Tuesday, September 16, 2008

A VISIT TO BANDELIER NATIONAL MONUMENT, NEW MEXICO

Four years ago, we visited Bandelier National Monument, another of our monuments set aside to protect the ruins of dwellings of the Ancestral Puebloans. At the time we visited in 2004, the trail we most wanted to hike, alongside a creek through Frijoles Canyon to the Rio Grande, was closed due to damage from a flash flood.

For this visit, I called in advance - yes, the Frijoles Canyon trail was open, but a prescribed burn was planned for sometime during the week! We called back yesterday morning before we headed out (Bandelier is about 50 miles from here) - the canyon trail was open, the burn was delayed, the road construction hadn't started yet... off we went!

We had a perfect day for sightseeing. You can see by these photos that this is an arid area, so the cool, creekside walk through forested Frijoles Canyon as a nice contrast. We cut that hike a bit short, though, because there was another section of the monument, detached from the main section, that I particularly wanted to visit: Tsankawi.
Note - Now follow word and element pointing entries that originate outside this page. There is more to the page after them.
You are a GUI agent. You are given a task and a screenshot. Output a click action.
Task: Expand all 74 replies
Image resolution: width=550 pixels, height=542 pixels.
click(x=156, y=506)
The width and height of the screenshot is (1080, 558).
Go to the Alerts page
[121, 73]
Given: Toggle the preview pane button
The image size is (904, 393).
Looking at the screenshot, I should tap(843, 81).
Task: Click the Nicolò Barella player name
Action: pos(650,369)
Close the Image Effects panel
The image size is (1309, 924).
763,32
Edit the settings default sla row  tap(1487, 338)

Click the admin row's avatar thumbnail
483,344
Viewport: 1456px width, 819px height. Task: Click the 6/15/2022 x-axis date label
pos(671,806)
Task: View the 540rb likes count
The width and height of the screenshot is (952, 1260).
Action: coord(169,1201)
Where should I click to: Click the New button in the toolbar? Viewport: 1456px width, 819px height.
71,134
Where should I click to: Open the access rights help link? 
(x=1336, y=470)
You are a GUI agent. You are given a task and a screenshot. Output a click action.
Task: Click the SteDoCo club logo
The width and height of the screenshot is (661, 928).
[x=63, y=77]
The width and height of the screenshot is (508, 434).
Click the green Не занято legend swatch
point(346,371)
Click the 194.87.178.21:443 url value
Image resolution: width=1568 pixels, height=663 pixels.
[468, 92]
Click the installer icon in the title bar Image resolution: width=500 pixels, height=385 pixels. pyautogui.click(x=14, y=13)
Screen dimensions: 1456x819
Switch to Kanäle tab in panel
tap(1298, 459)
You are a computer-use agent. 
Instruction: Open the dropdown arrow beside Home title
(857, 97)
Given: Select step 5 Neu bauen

The Tsankawi pueblo has not been excavated. The trail, more primitive than those in the main section of the monument, winds up to the top of the mesa, where you can wander among the fallen stones of the pueblo, down a ladder and along a ledge to the small caves used as cliff dwellings.

What I LOVED, though, was the trail itself. These mesas are the product of volcanic eruptions thousands of years ago that deposited a thick layer of ash, volcanic "tuff". Tuff is rather soft, which made it easy to "work" into dwellings - to cut for bricks, or to scrape to enlarge already existing caves. It also wears easily, and the pathways used by the Puebloans to travel through their "neighborhood" are easily seen.

Look at the wear pattern in this picture. At times, the path was so deeply etched that the sides were knee high - sometimes even higher. I can tell you, the Ancestral Puebloans had feet and thighs considerably smaller than mine! The white tuff dust covered our shoes and pant legs.

We crawled up or down three ladders, explored the insides of small cave dwellings, and examined the pictographs along the cliff face. We sat for awhile and tried to imagine ourselves as A.P's, gazing at our maize patches in the canyon below our feet. The deeply eroded trail and the carved hand and footholds going up and down the cliffs captured my imagination much more powerfully than the excavated pueblos in the main section of the monument. If you visit Bandelier, don't miss Tsankawi.

1 comment:

  1. Thanks for sharing this. Think of how many feet had to walk every day, for how many years to cut those trails that deep. Wow!

    You do find the absolutely neatest stuff.